§ **Exercise inputs**:
↓↓↓

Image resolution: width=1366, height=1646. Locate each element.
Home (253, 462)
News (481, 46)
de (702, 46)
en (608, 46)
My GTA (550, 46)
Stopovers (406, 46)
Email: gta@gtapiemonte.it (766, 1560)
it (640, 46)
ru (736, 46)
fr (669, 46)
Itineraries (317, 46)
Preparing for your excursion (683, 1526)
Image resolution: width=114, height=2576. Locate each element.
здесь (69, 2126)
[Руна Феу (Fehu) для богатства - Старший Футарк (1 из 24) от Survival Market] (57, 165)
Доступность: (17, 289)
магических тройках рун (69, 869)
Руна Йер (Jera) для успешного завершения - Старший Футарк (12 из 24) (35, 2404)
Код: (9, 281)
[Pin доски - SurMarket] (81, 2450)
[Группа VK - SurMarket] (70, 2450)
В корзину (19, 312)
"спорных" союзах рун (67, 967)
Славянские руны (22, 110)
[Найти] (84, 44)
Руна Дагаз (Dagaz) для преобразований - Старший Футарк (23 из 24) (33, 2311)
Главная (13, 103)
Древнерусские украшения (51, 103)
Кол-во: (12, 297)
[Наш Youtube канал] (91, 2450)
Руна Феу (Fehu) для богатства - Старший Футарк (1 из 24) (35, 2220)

↑↑↑
↓↓↓

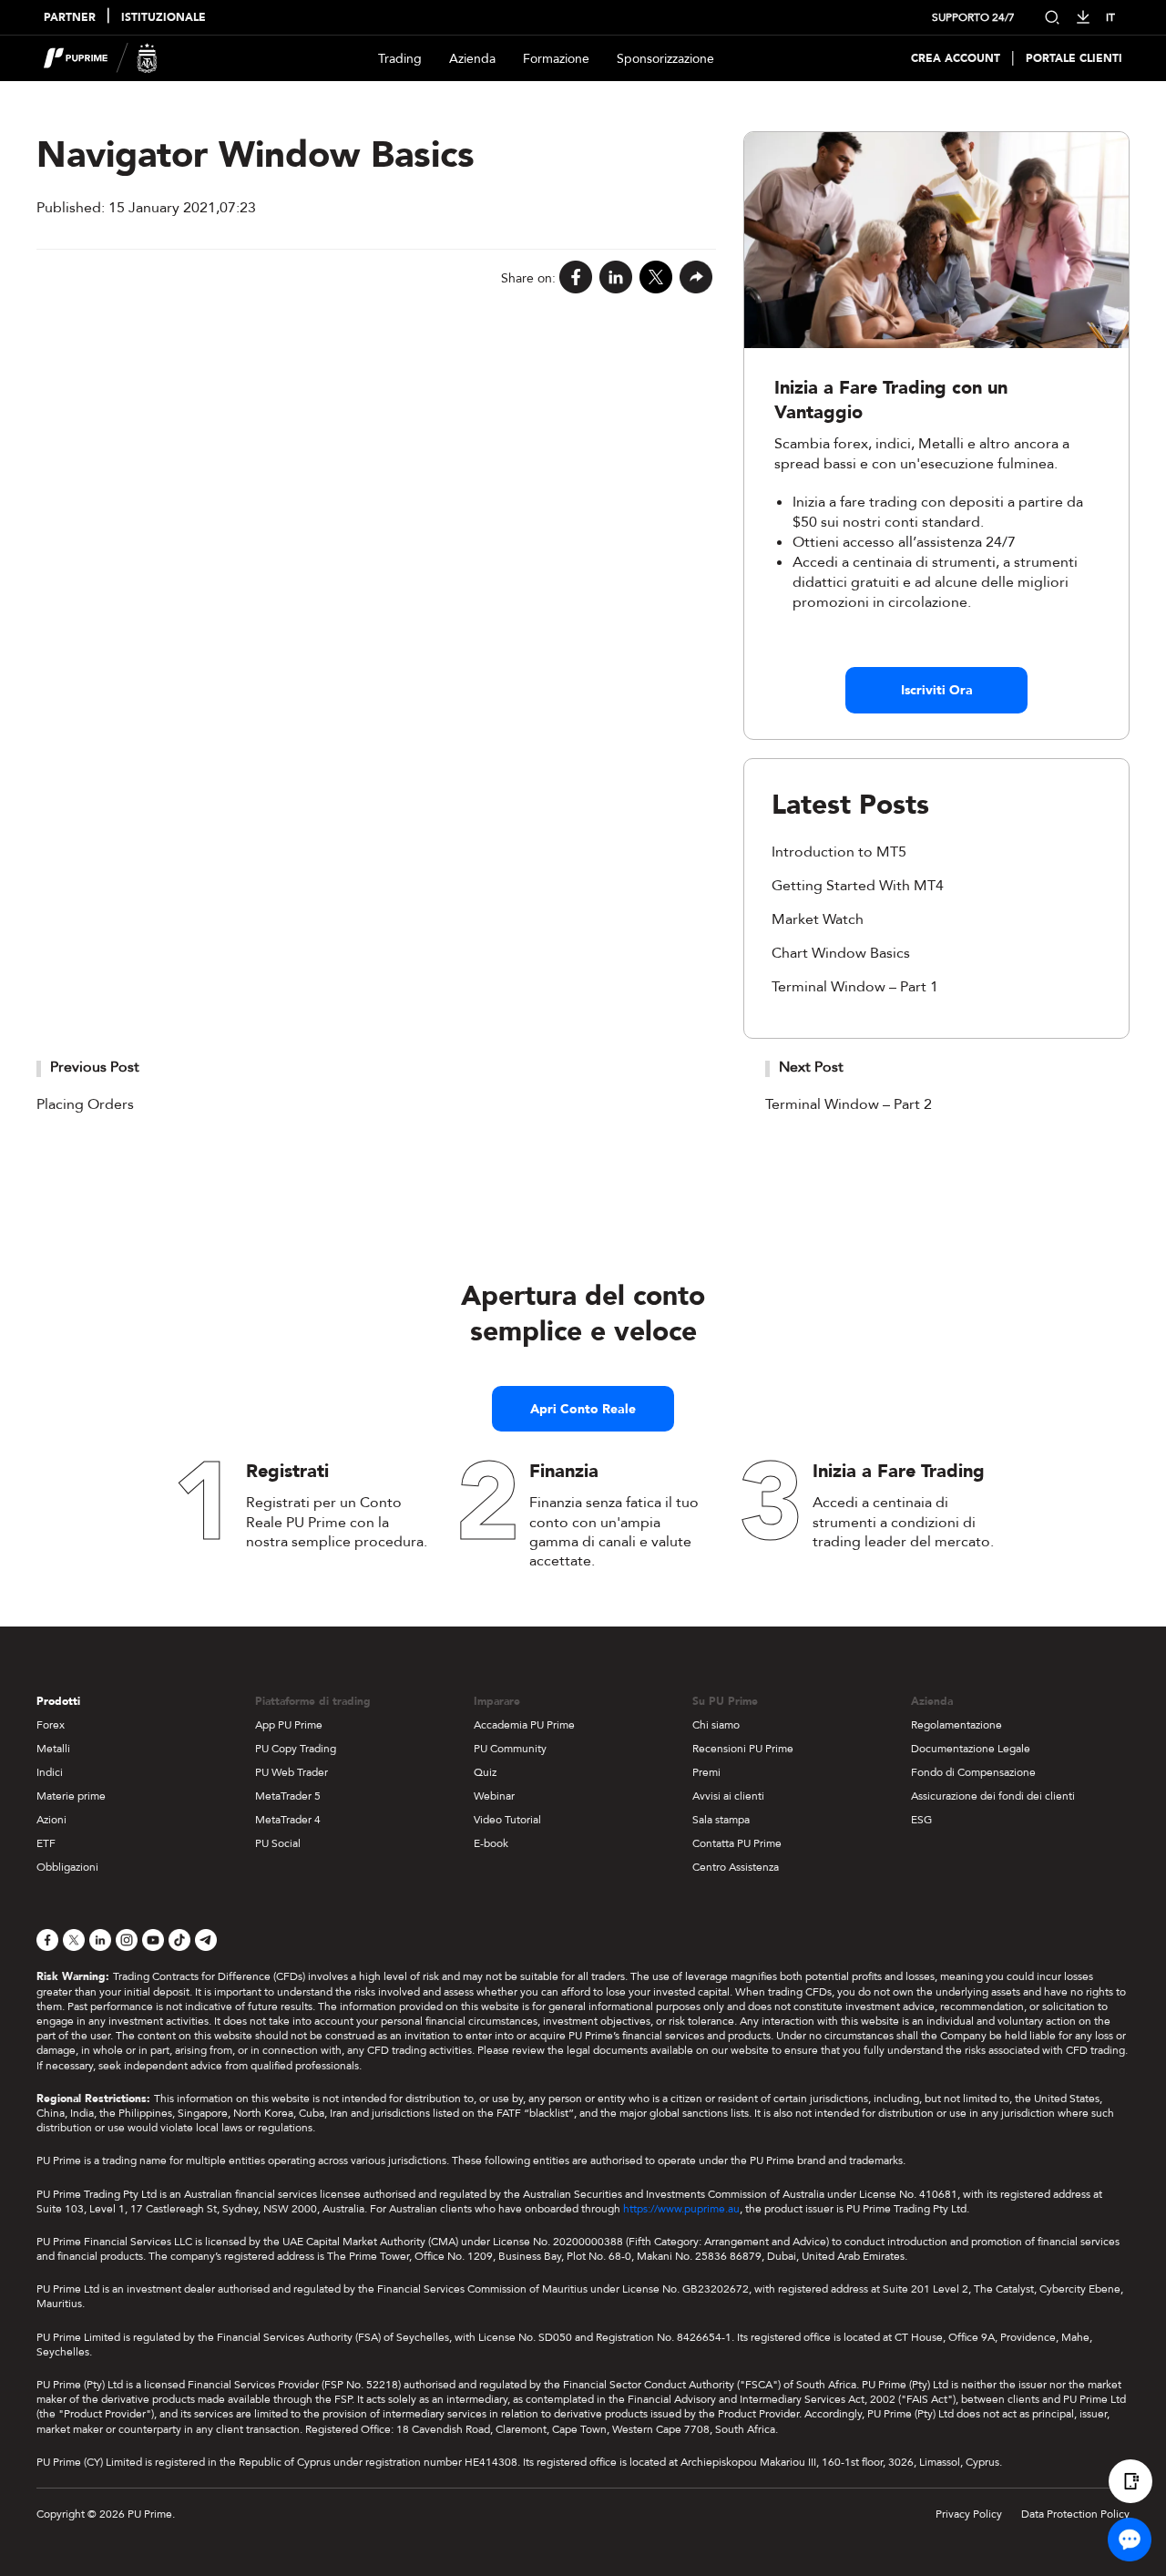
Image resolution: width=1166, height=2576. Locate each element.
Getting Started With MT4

↑↑↑
↓↓↓

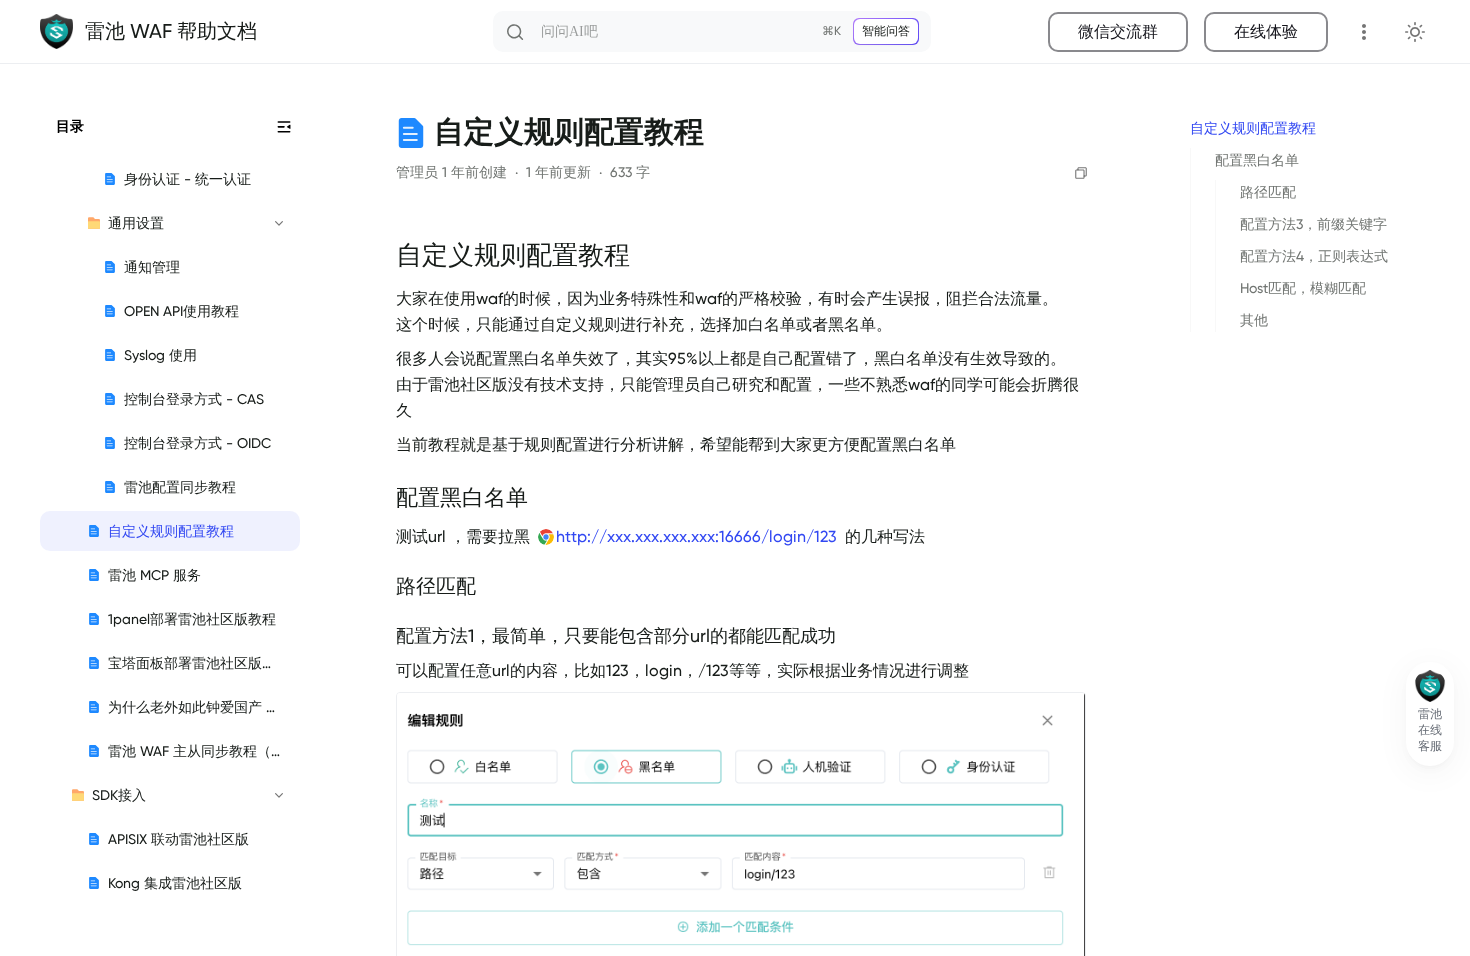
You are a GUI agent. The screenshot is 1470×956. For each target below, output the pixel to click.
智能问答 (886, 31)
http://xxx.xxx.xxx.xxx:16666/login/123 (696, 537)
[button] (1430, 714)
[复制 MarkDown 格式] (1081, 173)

↑↑↑

§ **Description of the task**: Set down, exactly as they stand above, the lines starting with the line with "[Pin доски - SurMarket] (81, 2450)" and going on through the line with "24) (35, 2220)", and no others.

§ **Result of this task**:
[Pin доски - SurMarket] (81, 2450)
[Группа VK - SurMarket] (70, 2450)
В корзину (19, 312)
"спорных" союзах рун (67, 967)
Славянские руны (22, 110)
[Найти] (84, 44)
Руна Дагаз (Dagaz) для преобразований - Старший Футарк (23 из 24) (33, 2311)
Главная (13, 103)
Древнерусские украшения (51, 103)
Кол-во: (12, 297)
[Наш Youtube канал] (91, 2450)
Руна Феу (Fehu) для богатства - Старший Футарк (1 из 24) (35, 2220)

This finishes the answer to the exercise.